World Bank's Africa Sustainable Development Department
A new approach is needed to attract financial resources that would create an inclusive and sustainable power sector capable of supporting Africa’s revival in economic growth and integration into the world economy. African government ministers, power executives, and finance experts will examine how major international and domestic changes affect the financing of power plants.
The times they are a-changing
Two important, unrelated events have happened since the successful inaugural PAFO meeting in Mombasa in November 2007: post-electoral unrest in Kenya and the spreading impact of the US securitization meltdown. Their direct relevance for the power sector may seem tenuous, but they illustrate factors that are central to infrastructure financing.

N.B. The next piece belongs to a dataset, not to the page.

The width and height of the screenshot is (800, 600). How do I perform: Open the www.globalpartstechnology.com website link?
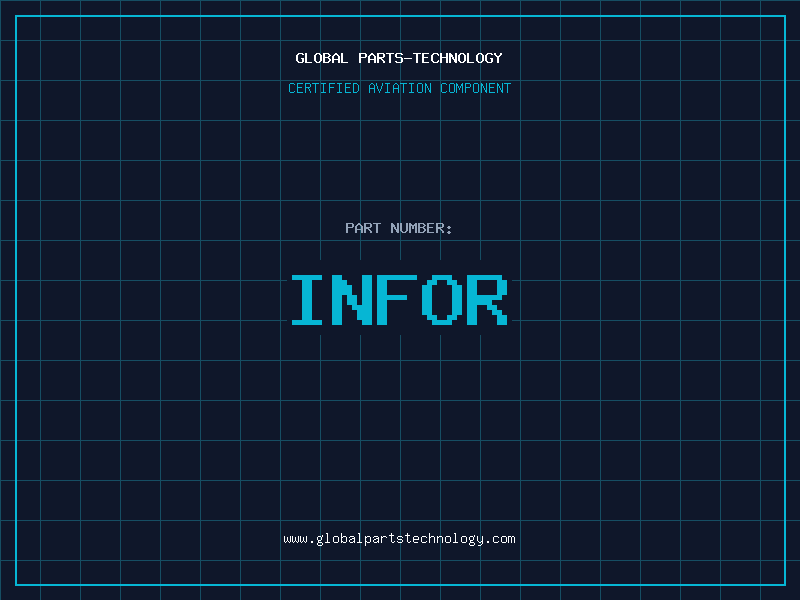399,539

Mitigating risk, including political risk, is a crucial element in financing—and the cost of this can determine the viability of a project. Africa’s risk profile is often cited as a deterent to investment. But new opportunities and competing pressures mean governments are increasingly unlikely to grant counter-guarantees, dispite calls for the contrary.
Utility reform and domestic capital, however, are unlikely to lift power output to levels that will support expanding economic growth. How will additional capacity be financed? Could project financing be losing favour to more hybrid models with elements of public participation or to balance sheet financing?
The search for higher returns has channelled money towards infrastructure funds. But will the global credit crunch halt these much vaunted new sources of capital in their tracks? And how much of this cash will find its way into the Africa power market remains to be seen.